In deze zaak heeft de rechtbank Den Haag op 10 maart 2014 uitspraak gedaan in een strafzaak tegen een vader die zijn zeer jonge dochter heeft mishandeld. De verdachte, geboren in 1964 in China, werd beschuldigd van het opzettelijk toebrengen van zwaar lichamelijk letsel aan zijn dochter, geboren in 2011. De mishandeling vond plaats op 14 januari 2013 in Rijswijk, waar getuigen zagen dat de verdachte zijn dochter meerdere malen in het gezicht en op haar lichaam sloeg. De rechtbank heeft het onderzoek ter terechtzitting gehouden op 24 februari 2014, waarbij de officier van justitie mr. S. Sleeswijk Visser en de raadsman van de verdachte, mr. J.C.A. Stevens, aanwezig waren.

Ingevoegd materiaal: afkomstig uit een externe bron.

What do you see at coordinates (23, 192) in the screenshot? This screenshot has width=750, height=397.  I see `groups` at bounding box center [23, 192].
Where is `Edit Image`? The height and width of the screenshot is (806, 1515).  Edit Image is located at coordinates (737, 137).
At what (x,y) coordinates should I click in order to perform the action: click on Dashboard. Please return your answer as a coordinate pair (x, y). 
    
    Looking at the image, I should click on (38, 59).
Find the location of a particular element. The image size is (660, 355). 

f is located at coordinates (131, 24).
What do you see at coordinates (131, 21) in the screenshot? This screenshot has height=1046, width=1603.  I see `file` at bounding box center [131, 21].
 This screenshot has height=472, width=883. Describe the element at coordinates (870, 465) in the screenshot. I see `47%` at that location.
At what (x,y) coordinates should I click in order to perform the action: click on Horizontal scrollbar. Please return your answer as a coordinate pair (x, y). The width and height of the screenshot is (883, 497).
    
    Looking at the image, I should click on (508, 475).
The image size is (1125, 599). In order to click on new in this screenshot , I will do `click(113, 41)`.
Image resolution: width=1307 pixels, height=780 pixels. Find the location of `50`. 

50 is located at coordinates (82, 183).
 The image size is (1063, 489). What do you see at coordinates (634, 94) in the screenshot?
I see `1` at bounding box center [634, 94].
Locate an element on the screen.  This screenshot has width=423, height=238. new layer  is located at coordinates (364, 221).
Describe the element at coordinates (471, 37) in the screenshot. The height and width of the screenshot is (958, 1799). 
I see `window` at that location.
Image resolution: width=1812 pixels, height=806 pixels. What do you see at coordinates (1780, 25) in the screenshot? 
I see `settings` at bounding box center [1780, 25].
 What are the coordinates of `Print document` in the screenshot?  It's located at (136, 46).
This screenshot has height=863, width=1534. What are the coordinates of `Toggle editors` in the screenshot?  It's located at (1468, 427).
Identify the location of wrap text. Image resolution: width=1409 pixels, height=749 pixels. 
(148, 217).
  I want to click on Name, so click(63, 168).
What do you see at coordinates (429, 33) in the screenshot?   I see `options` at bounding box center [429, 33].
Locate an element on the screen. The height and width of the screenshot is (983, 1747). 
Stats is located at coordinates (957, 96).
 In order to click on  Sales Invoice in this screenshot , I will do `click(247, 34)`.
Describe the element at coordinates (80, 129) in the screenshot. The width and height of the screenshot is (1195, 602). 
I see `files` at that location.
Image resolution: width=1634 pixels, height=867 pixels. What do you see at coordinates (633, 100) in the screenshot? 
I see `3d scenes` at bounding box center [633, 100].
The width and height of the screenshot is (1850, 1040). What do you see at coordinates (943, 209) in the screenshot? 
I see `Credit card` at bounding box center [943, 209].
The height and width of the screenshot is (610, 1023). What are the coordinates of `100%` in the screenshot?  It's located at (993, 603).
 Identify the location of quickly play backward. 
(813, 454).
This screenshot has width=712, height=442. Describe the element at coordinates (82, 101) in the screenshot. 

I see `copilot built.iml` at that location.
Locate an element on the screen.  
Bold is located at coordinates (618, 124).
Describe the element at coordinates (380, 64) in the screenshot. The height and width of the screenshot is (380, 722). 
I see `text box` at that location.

De rechtbank heeft vastgesteld dat de verdachte zijn dochter tweemaal met de vlakke hand in het gezicht heeft geslagen, maar dat er onvoldoende bewijs was voor de andere tenlastegelegde feiten, zoals het slaan met gebalde vuisten of het trekken aan het haar. De rechtbank oordeelde dat de verdachte wel degelijk schuldig was aan mishandeling, maar niet aan het primair ten laste gelegde feit van poging tot het toebrengen van zwaar lichamelijk letsel. De verdachte werd veroordeeld tot een taakstraf van 60 uur, waarvan 30 uur voorwaardelijk, met een proeftijd van 2 jaar en onder bepaalde voorwaarden.
De rechtbank heeft bij de strafoplegging rekening gehouden met de ernst van de mishandeling, de impact op het slachtoffer en de omstanders, en de persoonlijke omstandigheden van de verdachte. De verdachte heeft aangegeven dat hij zijn behandeling bij de Waag wil voortzetten en dat hij zijn les heeft geleerd. De rechtbank heeft ook gekeken naar eerdere veroordelingen van de verdachte en de aanbevelingen van de reclassering, die een werkstraf met bijzondere voorwaarden adviseerde. Uiteindelijk werd de verdachte schuldig bevonden aan mishandeling van zijn kind, maar niet aan de zwaardere aanklacht.